- [Study text]
________________

A potential strike at United Parcel Service (UPS.N) in the U.S. could be “the most expensive in at least a hundred years,” exceeding $7 billion for a 10-day work stoppage, according to a Thursday statement by the Anderson Economic Group (AEG), a think tank focused on labor action economic repercussions.
This projection from the Michigan-based AEG includes $4 billion in UPS customer losses and over $1 billion in foregone direct wages. A similar event, a 15-day UPS strike in 1997, disrupted goods supply, cost the global leader in parcel delivery $850 million, and drove some customers to competitors like FedEx (FDX.N).
Approximately 340,000 unionized UPS employees, handling about a quarter of U.S. parcel deliveries and serving nearly every U.S. city, could delay millions of daily deliveries. These include Amazon.com (AMZN.O) orders, electronic parts, and essential prescription medications, warn shipping experts. They also suggest this could rekindle supply chain issues that fuel inflation.
Negotiations between UPS and the International Brotherhood of Teamsters union are currently at an impasse.
The Teamsters have threatened to strike if an agreement is not reached before the current contract ends at midnight on July 31.
“Consumers will start feeling the impact within days,” stated AEG CEO Patrick Anderson, regarding a potential strike. He clarified that his assessment does not account for the human cost of disrupting critical and perishable medicine shipments, including treatments for cancer and other serious diseases.
A major issue in the negotiations is pay hikes for part-time workers, who make up about half of the UPS workforce. Experienced part-timers are particularly discontented because they earn only slightly more than new recruits, whose wages have increased due to a tight labor market.
According to Anderson, a UPS employee strike would pose a greater threat to the U.S. economy than a work stoppage by UAW workers at the “Detroit Three” automakers, who began contract negotiations on Thursday.
He pointed out that the auto manufacturer negotiations involve fewer workers and have a more localized impact. In fiscal 2019, a 40-day UAW strike that halted its profitable U.S. operations resulted in a $3.6 billion blow to GM’s (GM.N) fourth-quarter earnings.
Teamster negotiators are being encouraged by UPS to return to the negotiation table, but union officials argue that UPS needs to improve its offer for workers who risked their lives during the pandemic to help the company generate considerable profits.
Stifel analyst Bruce Chan recently noted that UPS is facing two unfavorable options: risk a strike and subsequent customer losses, or yield to Teamster demands, potentially exacerbating the company’s labor cost disadvantage against nonunion competitors in a time of inflation.
“Either scenario would be detrimental to UPS, so it might just be a matter of deciding when and how the company chooses to contend with the issue,” Chan added.

________________

(Stored data)
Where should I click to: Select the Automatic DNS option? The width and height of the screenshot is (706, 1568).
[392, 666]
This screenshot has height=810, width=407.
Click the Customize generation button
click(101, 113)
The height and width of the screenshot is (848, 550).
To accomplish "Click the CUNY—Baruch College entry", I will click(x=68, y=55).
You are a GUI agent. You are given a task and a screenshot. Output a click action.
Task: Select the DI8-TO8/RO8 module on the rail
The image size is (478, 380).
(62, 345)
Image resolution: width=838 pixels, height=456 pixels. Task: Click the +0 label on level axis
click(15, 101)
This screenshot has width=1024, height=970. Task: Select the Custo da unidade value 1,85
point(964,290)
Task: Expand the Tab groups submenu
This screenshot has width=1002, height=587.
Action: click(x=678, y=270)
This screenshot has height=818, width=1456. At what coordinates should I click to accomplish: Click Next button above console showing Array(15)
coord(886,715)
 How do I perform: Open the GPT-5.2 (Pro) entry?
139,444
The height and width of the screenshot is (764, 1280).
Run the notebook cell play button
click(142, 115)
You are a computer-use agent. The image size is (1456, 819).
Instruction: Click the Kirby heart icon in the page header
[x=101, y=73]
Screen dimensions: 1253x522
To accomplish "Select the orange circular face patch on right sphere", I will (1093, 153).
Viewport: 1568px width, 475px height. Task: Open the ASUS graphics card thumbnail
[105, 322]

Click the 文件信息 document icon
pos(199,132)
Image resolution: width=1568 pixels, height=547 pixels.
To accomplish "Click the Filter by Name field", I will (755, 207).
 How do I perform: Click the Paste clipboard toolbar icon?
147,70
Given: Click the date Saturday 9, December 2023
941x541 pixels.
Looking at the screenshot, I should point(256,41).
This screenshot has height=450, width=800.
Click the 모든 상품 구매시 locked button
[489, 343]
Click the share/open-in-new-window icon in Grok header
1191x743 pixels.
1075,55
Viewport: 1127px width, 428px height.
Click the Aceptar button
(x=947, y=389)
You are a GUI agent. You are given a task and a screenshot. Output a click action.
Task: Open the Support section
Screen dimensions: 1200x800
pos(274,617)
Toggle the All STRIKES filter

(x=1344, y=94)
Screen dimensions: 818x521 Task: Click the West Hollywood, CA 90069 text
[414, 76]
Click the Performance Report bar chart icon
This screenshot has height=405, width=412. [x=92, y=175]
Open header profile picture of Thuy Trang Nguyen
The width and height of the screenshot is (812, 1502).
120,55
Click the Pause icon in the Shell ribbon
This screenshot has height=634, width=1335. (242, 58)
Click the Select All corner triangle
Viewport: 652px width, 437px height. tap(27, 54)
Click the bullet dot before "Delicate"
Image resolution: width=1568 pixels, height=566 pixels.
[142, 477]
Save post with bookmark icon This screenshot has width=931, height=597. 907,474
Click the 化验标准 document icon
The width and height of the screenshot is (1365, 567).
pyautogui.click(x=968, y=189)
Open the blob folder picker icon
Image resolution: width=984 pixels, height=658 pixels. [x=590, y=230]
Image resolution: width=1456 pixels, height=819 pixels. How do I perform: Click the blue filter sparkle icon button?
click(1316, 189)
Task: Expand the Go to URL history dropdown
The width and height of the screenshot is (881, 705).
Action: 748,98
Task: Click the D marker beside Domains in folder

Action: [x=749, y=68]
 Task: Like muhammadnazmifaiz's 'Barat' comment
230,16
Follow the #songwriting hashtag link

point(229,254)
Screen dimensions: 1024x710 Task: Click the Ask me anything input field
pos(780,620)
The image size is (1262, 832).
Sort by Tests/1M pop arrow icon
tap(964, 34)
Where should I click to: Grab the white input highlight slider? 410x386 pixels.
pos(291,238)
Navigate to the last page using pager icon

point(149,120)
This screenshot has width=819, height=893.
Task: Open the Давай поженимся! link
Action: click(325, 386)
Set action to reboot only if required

________________

- [Problem requirements] Please transcribe word for word the passage in the UPS strike article above, starting with "He pointed out" and going on through "time of inflation.".

- [Solution to this exercise]
He pointed out that the auto manufacturer negotiations involve fewer workers and have a more localized impact. In fiscal 2019, a 40-day UAW strike that halted its profitable U.S. operations resulted in a $3.6 billion blow to GM’s (GM.N) fourth-quarter earnings.
Teamster negotiators are being encouraged by UPS to return to the negotiation table, but union officials argue that UPS needs to improve its offer for workers who risked their lives during the pandemic to help the company generate considerable profits.
Stifel analyst Bruce Chan recently noted that UPS is facing two unfavorable options: risk a strike and subsequent customer losses, or yield to Teamster demands, potentially exacerbating the company’s labor cost disadvantage against nonunion competitors in a time of inflation.